We are currently moving toward web-based training for an external audience and have been experimenting with a modest product called Ready Talk. It doesn't have any bells and whistles like web cam compatibility or video streaming, online polling, white boards or anything cool like that. We are considering moving to other products such as Adobe Connect.To me there's a few additional questions embedded here (between the lines):
We are looking into a contract where we have to purchase a minimum of five licenses for the platform. I think we'll feverishly use three of them possibly four, but my office manager thinks I am nuts. I've made the case, or at least the statements on the reduced costs for travel, lunch, and copies we can expect.
What I fear is that we are secretly not committed to the shift in the way we meet. Our webinars have been successful by our standards and for the most part, we've been early adopters of the technology. This tool would make our web-based training and consulting work worlds better with more opportunities for engagement and collaboration online.
I just want to be sure that I'm not committing too heavily.
- Do you need to commit to that particular tool? Can you change out technically fairly easily? Can you change out contractually? Any experience with being able to try these things out and possibly moving later?
- Anyone have concern about adopting Adobe Connect vs. the myriad of other solutions out there? Has anyone had enough experience with Adobe Connect delivered to a wide audience that you can say what kinds of issues they might expect?
- What about all the features mentioned? Are those important in practice?
First some findings from the eLearningGuild's recent research report on Synchronous Learning Systems:
- Guild members are resoundingly positive in giving synchronous learning very high marks for its impact on their organizations. Specifically, 94.7% are convinced that a SLS is essential to their organization.
- WebEx enjoys the largest market share with 42.6% of Guild members that use a SLS indicating that they use WebEx Training Center. This is followed by Microsoft with 29.3%, Adobe with 24.7%, and Citrix Online with 11.7%.
- 30% of Guild organizations that use a SLS use more than one tool in their organizations.
- Members that receive formal training on how to deliver synchronous learning report much better results than those that receive little or no training.
In addition to the four they list, I've personally had experience with GoToMeeting and GoToWebinar, Elluminate, Centra and Interwise. I've run into a few technical issues with Interwise before. And I used to with Elluminate, but have not had much issue recently.
I personally often adopt whatever is most easily available. I tend not to use a lot of the different features, but certainly like to having polling, recording, chat, screen sharing. In fact, after you've had these features, it sometimes feels weird to be in a presentation hall and not be able to easily poll the audience (and not have a back-channel automatically).
Those are my quick thoughts, but my guess is that there's lots more thoughts out there on what to do around choosing webinar software.
5 comments:
I too would be interested in the answers to this. While I have never conducted a webinar, I have participated in a few, some using elluminate and some using other platforms (I don't remember which). I would therefore ask the following questions from a user's standpoint:
How easy it is it for users to interact with the software (for those of use with limited skills, e.g. is it web based, do participants need to down load software, can participants register and get easy access to the webinar)? How is the "traffic flow" (how many participants can sign on at one time and are there bottlenecks if they sign on at the same time)? What interface is required (for example, if I have a Mac or don't have Java or have dial-up, will I have trouble logging into the webinar)?
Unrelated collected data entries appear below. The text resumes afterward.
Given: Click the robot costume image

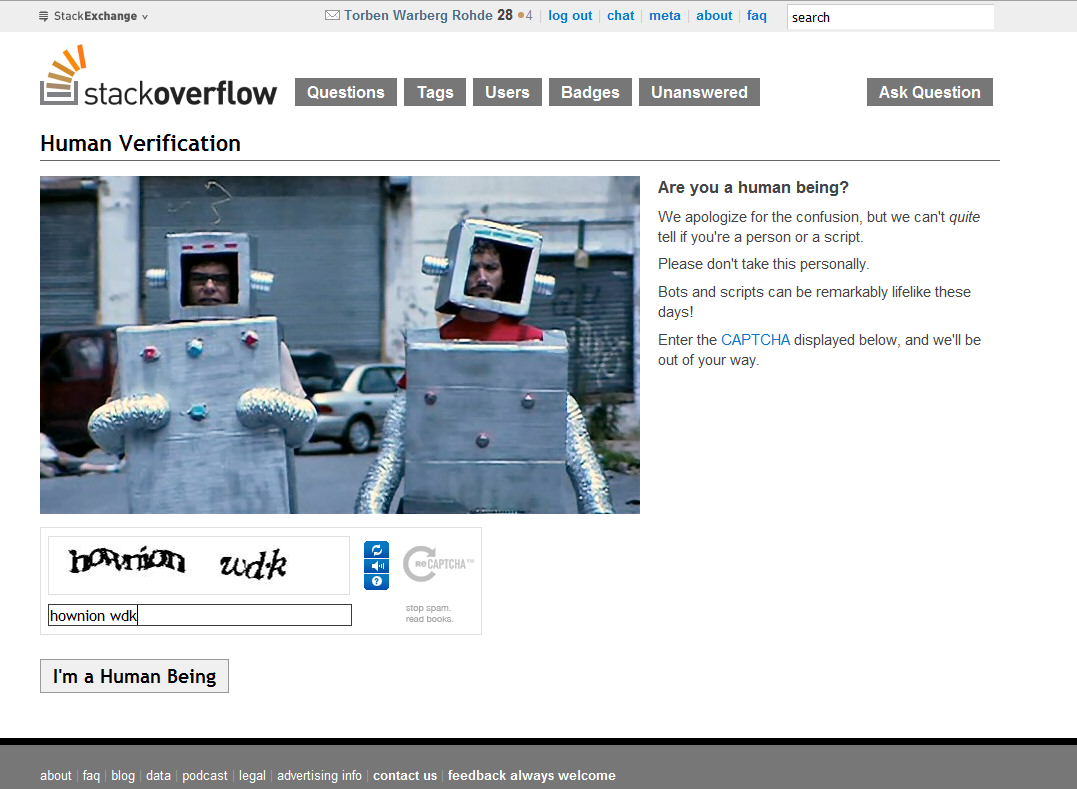Looking at the screenshot, I should [340, 345].
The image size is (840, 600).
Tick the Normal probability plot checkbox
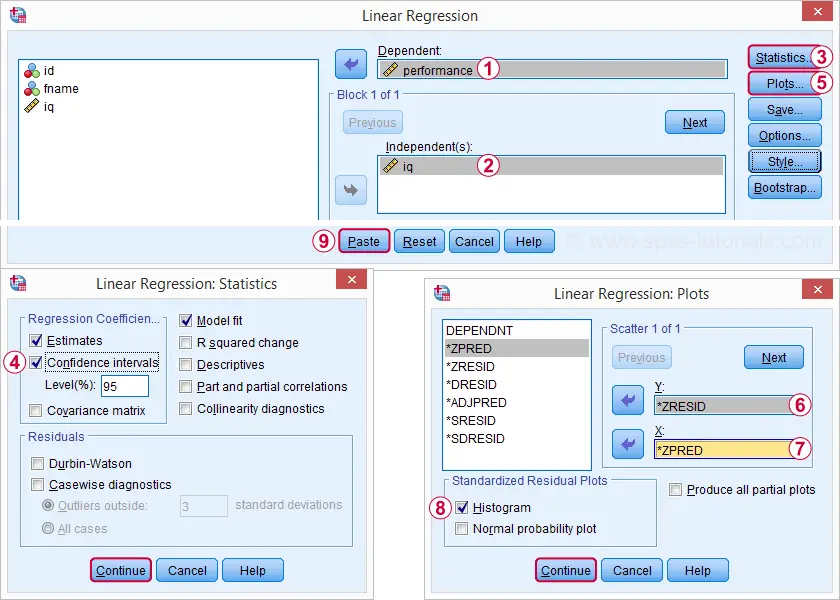tap(461, 529)
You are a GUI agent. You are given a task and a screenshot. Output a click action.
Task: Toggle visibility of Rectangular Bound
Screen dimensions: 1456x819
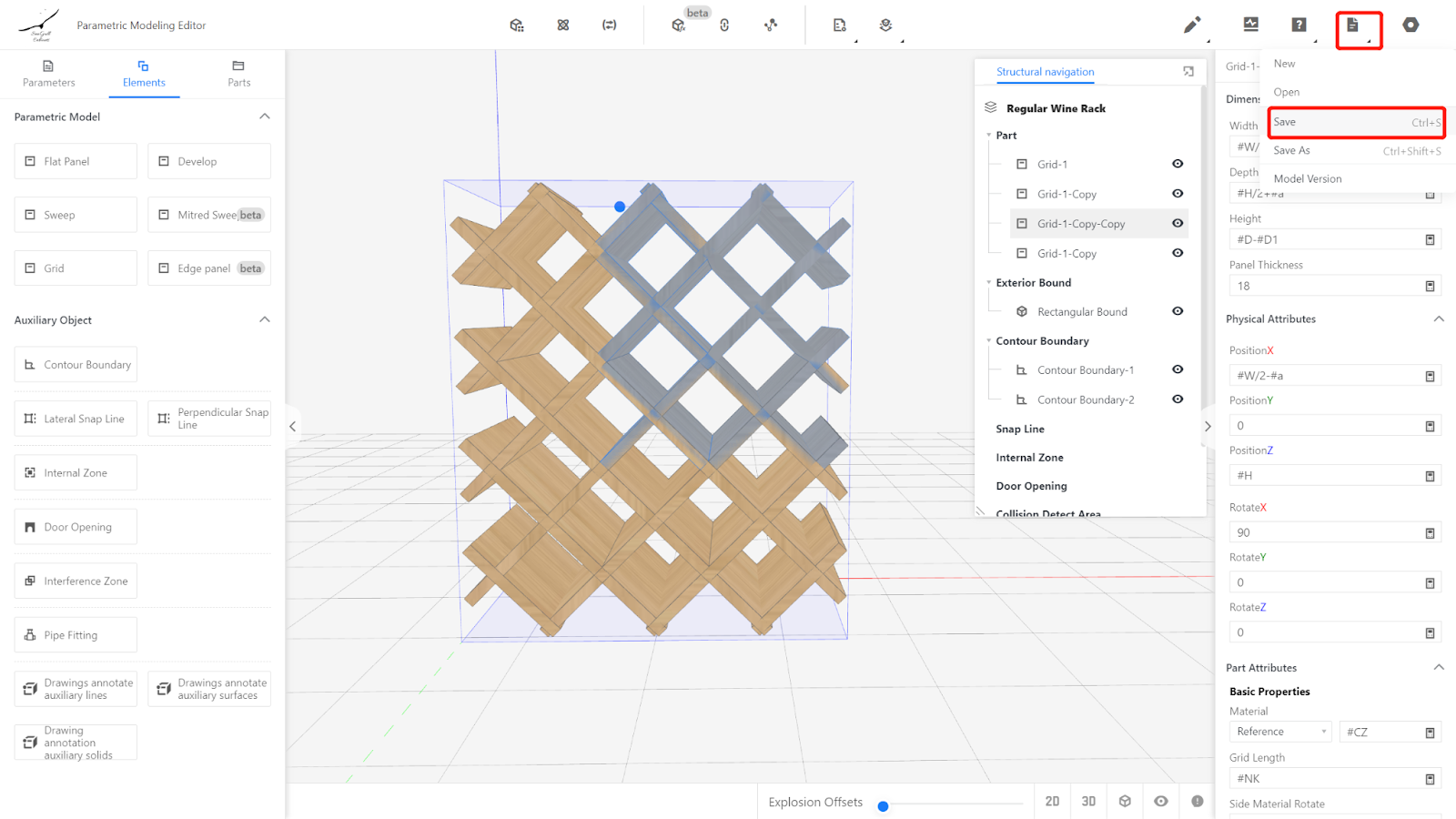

Good questions here. I have delivered training and presentations with WebEx and MS, and had good results (OK, the first time was not so great!). I've also attended some dry, boring, badly done sessions. So to me, I think the point about training is a crucial one. I am about to make a pitch to create and deliver formal training on using synchronous e-learning tools to my global organization. I know from experience that getting a little formal help will give people more motivation and confidence in using the tool themselves.
Features -- I think, like any e-learning product, it's how they are used to support the objectives. Done right, some features can really add to the course. I like to use polling, for example, the same way I would a live classroom: "How many of you have attended a webinar before?" Did you like it? What worked, didn't work, etc?. Screen/application sharing is also a great one....especially for technical training, or any training involving showing examples of creative work.
One tip for synch online training: Just as with live classrooms, I think they work best when limited to small, workshop-sized groups. Not big groups. Smaller size helps you to be more personable and engage learners by name, etc.
One thing I have added to my webianrs is to provide participants before and after the Webinar an online resource center to interact, read advance materials, view demos, interact with each other. This helps me focus the actual webinar on "application points" or critical few and avoid using the Webinar as my only way of sharing information or training people. Furthermore, the Webinar becomes more interactive rather than a lecture.
I have tried Elluminate (love it) and my students need no training to join at all. They love it too. I've also tried Adobe Connect and it seems good too. Has anyone looked at IOCOM? It is a new product. It is not exactly the same, as it can also use high definition video and accommodate both high and low bandwidth participants.
It won’t be wrong to call a software company backbone of the IT sector. But off late this backbone has suffered major setbacks that have reflected in the overall depression that the IT sector went through. Though in many countries like the US the sector went through a downward slope in certain other countries it has managed to be stable at the plateau stage.